**Task item**
Without any pictures, retype exactly the lines from the one with "Task: Open the language selector labeled en" through the final line of the records.

Provided records Block Start

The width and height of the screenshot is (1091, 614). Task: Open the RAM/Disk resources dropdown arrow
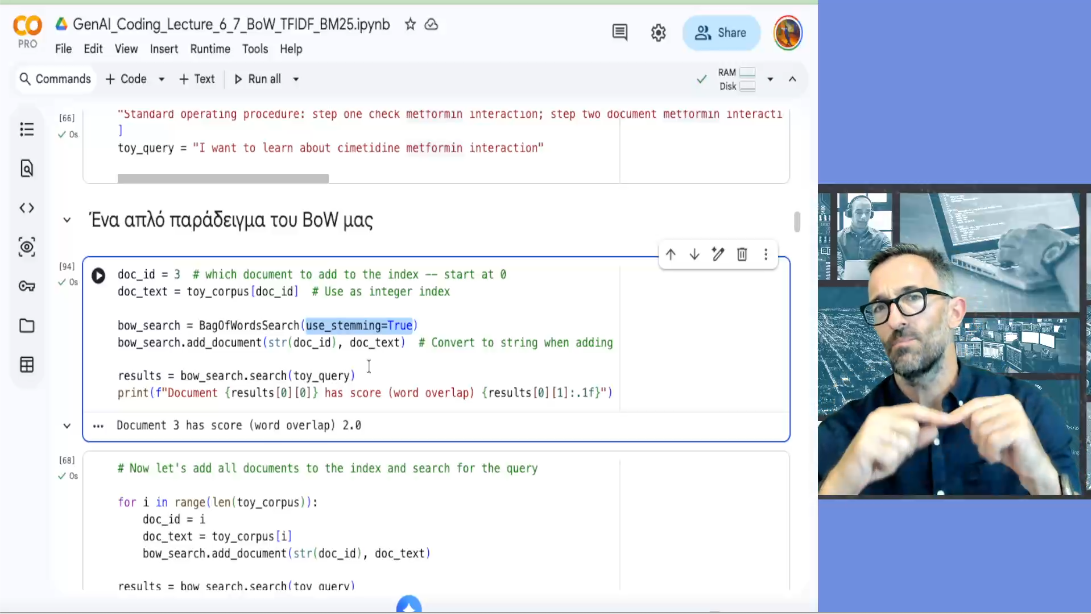click(770, 79)
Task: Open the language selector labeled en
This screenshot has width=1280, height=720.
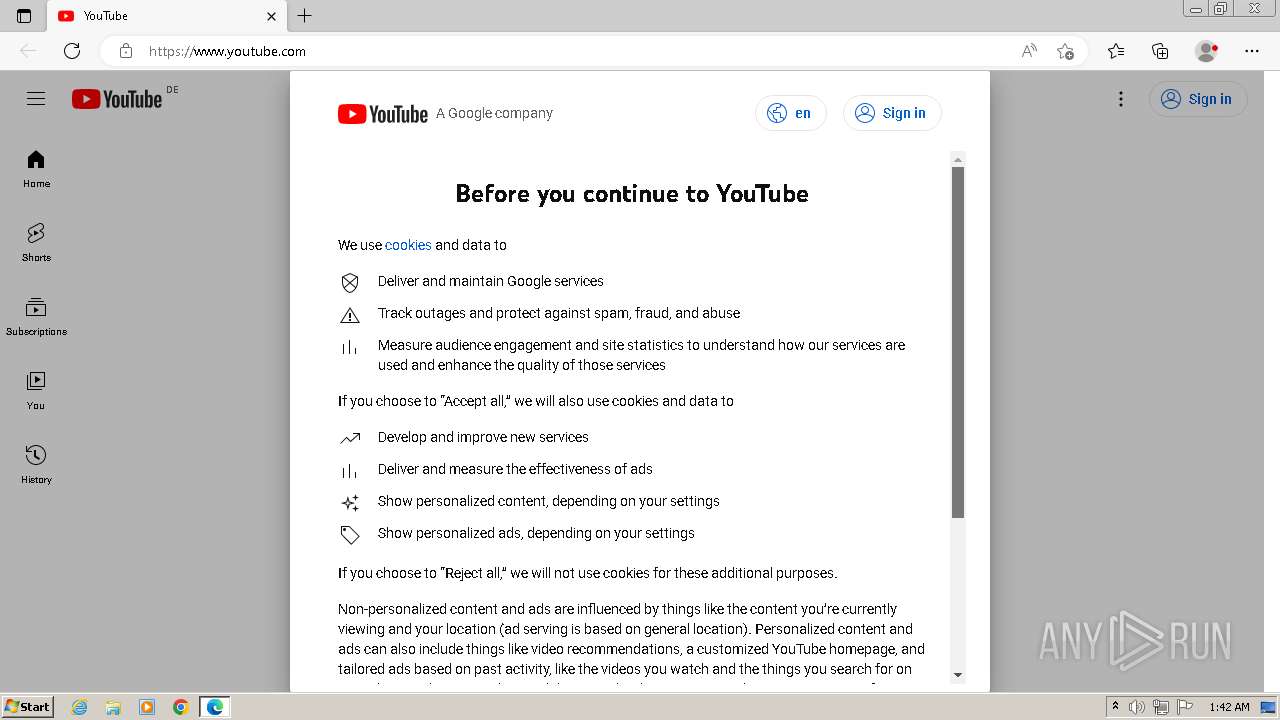Action: coord(790,113)
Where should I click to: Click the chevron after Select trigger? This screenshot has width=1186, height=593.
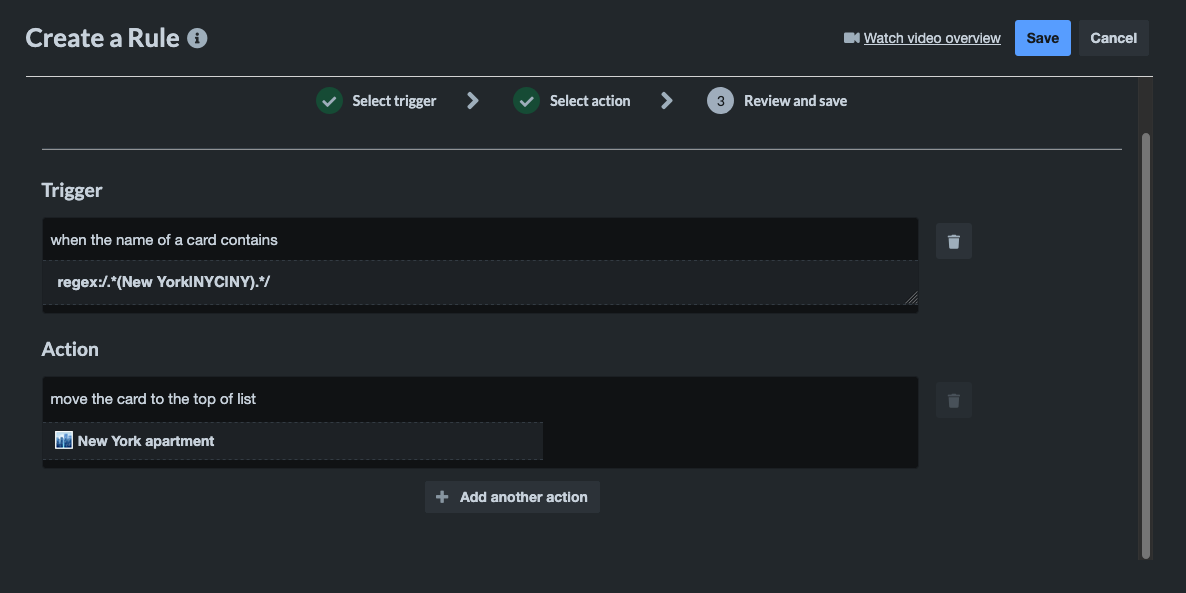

Provided records Block End

**Finished task**
Task: Open the language selector labeled en
This screenshot has width=1280, height=720.
Action: coord(790,113)
Where should I click to: Click the chevron after Select trigger? This screenshot has width=1186, height=593.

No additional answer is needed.